** START Given text **

Next, for each segment, two UX researchers independently reviewed the corresponding verbalizations and assigned it a verbalization category label using Cooke’s five-category scheme (Cooke, 2010) as explained in Sec 2.3. This scheme was widely adopted by prior studies (Elling et al., 2012; Fan et al., 2019; Hertzum et al., 2015; Fan et al., 2021). The five verbalization categories were: Procedure, Reading, Observation, Explanation, and Others. Table 4 shows the categories, their definitions, and examples from our participants’ think-aloud verbalizations.

Table 4. Verbalization categories, definitions and examples from the study.

Categories	Definitions	Examples
Procedure	Describe their current or future actions	”I’ll start with sports and lifestyle.” ”Where should I go?”
Reading	Read any information (e.g., link labels, phrases, or sentences) from the test product	”The all-in-one toolkit for working remotely.”
Observation	Make an observation or a remark about the test product or themselves (e.g., comments, feelings)	”Looks like it’s selling everything under the sun.” ”So I think that makes it a little bit more overwhelming.”
Explanation	Explain their behaviors on the test product	”I think underwater was probably a bad term, maybe I had to search for waterproof.”
Others	Verbalizations that do not fit in the above four categories: task-related (e.g., read task descriptions or ask questions about tasks); verbal fillers (e.g, Um, Ah, alright)	”I want to buy a smartwatch to track my swimming exercise [task].” (note that this participant was paragraphing the task) ”Alright.” ”Let’s see.”

After each researcher finished assigning category labels for each segment independently, they reviewed their category labels together to gain a consensus on the labels. If there was a disagreement, they explained their rationales for their labels, discussed with each other, and consolidated the category labels.

** END Given text **

(Exercises to complete):
- 1) Could you copy the excerpt on coding think-aloud verbalizations word for word, from "After each researcher" to "the category labels."?
- 2) What comes next in the excerpt on coding think-aloud verbalizations? Continue it from its final sentence.

** START Information shown **

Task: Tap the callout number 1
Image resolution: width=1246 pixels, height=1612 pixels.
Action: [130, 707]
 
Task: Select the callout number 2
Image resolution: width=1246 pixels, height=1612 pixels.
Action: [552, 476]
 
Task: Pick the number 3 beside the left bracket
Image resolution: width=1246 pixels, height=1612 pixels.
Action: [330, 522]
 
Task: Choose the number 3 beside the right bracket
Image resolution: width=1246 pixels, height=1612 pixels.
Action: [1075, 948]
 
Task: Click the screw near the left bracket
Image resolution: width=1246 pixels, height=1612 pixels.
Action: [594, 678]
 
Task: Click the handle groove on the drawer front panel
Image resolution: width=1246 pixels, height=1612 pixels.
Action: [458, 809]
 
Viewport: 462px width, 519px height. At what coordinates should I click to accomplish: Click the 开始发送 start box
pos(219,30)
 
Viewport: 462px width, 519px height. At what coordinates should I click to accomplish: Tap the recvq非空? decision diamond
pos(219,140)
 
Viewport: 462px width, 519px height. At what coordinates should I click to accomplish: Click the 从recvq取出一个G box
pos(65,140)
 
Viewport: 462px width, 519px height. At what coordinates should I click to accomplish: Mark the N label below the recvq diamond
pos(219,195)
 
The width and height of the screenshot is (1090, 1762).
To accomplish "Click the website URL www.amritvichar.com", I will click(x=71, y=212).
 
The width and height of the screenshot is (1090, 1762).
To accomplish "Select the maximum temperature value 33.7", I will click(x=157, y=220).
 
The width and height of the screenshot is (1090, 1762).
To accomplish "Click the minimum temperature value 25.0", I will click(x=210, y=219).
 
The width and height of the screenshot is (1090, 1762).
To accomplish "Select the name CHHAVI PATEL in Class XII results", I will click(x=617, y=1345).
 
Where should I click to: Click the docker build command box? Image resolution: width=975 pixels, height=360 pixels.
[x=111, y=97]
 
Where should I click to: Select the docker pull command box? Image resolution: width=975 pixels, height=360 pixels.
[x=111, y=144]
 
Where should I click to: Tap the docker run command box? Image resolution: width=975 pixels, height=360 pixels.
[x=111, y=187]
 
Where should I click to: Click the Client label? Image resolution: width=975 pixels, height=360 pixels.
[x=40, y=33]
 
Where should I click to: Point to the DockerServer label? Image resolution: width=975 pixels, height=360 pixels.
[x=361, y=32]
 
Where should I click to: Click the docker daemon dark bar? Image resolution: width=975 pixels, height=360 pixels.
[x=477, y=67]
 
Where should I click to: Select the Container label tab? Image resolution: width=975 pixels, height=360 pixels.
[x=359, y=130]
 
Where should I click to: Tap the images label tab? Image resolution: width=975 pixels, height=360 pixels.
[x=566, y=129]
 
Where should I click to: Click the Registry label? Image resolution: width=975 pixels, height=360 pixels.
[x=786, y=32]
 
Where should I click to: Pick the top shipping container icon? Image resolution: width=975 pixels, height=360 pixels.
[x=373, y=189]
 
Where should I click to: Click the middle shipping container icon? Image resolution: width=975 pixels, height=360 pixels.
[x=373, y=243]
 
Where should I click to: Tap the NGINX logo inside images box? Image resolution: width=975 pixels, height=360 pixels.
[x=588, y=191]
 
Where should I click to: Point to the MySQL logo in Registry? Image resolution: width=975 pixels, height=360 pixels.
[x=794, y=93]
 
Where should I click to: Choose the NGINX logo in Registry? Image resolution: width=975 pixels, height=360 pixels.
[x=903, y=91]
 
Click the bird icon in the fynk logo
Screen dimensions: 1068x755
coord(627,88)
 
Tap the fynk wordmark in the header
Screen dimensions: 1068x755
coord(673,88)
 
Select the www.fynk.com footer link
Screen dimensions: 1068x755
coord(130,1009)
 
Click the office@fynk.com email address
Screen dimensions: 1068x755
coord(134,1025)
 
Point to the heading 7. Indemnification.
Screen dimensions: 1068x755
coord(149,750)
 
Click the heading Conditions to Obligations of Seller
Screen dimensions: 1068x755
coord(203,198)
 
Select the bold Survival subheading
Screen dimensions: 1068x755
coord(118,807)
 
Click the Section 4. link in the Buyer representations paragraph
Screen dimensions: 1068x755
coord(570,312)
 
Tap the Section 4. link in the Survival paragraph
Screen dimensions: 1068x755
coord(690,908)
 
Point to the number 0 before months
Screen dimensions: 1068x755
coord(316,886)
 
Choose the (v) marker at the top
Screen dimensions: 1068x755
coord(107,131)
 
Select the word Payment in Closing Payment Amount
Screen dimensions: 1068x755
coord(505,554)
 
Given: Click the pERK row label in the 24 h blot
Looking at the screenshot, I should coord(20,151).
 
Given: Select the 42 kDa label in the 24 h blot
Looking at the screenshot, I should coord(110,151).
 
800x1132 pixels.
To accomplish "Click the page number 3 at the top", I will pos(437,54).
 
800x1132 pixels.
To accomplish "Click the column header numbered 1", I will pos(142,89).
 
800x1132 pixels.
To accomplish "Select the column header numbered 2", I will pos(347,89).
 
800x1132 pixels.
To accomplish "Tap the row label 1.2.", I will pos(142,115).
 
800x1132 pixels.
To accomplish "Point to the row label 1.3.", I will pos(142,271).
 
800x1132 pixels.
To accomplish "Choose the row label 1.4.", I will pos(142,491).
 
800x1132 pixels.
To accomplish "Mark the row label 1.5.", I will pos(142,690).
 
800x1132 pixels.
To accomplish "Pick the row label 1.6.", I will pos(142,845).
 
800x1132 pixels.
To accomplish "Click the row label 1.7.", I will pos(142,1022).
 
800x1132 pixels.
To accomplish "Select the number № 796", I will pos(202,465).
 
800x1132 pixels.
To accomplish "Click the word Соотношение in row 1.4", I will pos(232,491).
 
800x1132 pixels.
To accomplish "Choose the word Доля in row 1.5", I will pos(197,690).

** END Information shown **

(In response):
- 1)
After each researcher finished assigning category labels for each segment independently, they reviewed their category labels together to gain a consensus on the labels. If there was a disagreement, they explained their rationales for their labels, discussed with each other, and consolidated the category labels.

- 2)
4.2. Identifying UX Problems

For each verbalization segment, two UX researchers followed the same procedure of assigning verbalization category labels in Sec 4.1 to determine whether the user encountered a problem and to assign a binary problem label (0: no problem; 1: problem). Each segment with a problem label “1” represents “a moment in which a user encountered a problem” and was referred to as a “problem encounter.” Because different “problem encounters” might be caused by the same underlying UX problem, two UX researchers further reviewed these “problem encounters” and combined the problem encounters caused by the same underlying problem, which was referred to as an “actual problem”. As a result, the number of “actual problems” would be less or equal than the number of “problem encounters.”

Furthermore, two researchers followed the same procedure to assess the severity of each “actual problem” using Nielsen’s guidelines (Nielsen, 1994a). The definitions of the five severity levels are as follows: level 0 means “no usability problem”; level 1 means “cosmetic problem”; level 2 means “minor usability problem that should be given low priority”; level 3 means “major usability problem that should be given high priority”; level 4 means “usability catastrophe that imperative to fix before product can be released” (Nielsen, 1994a).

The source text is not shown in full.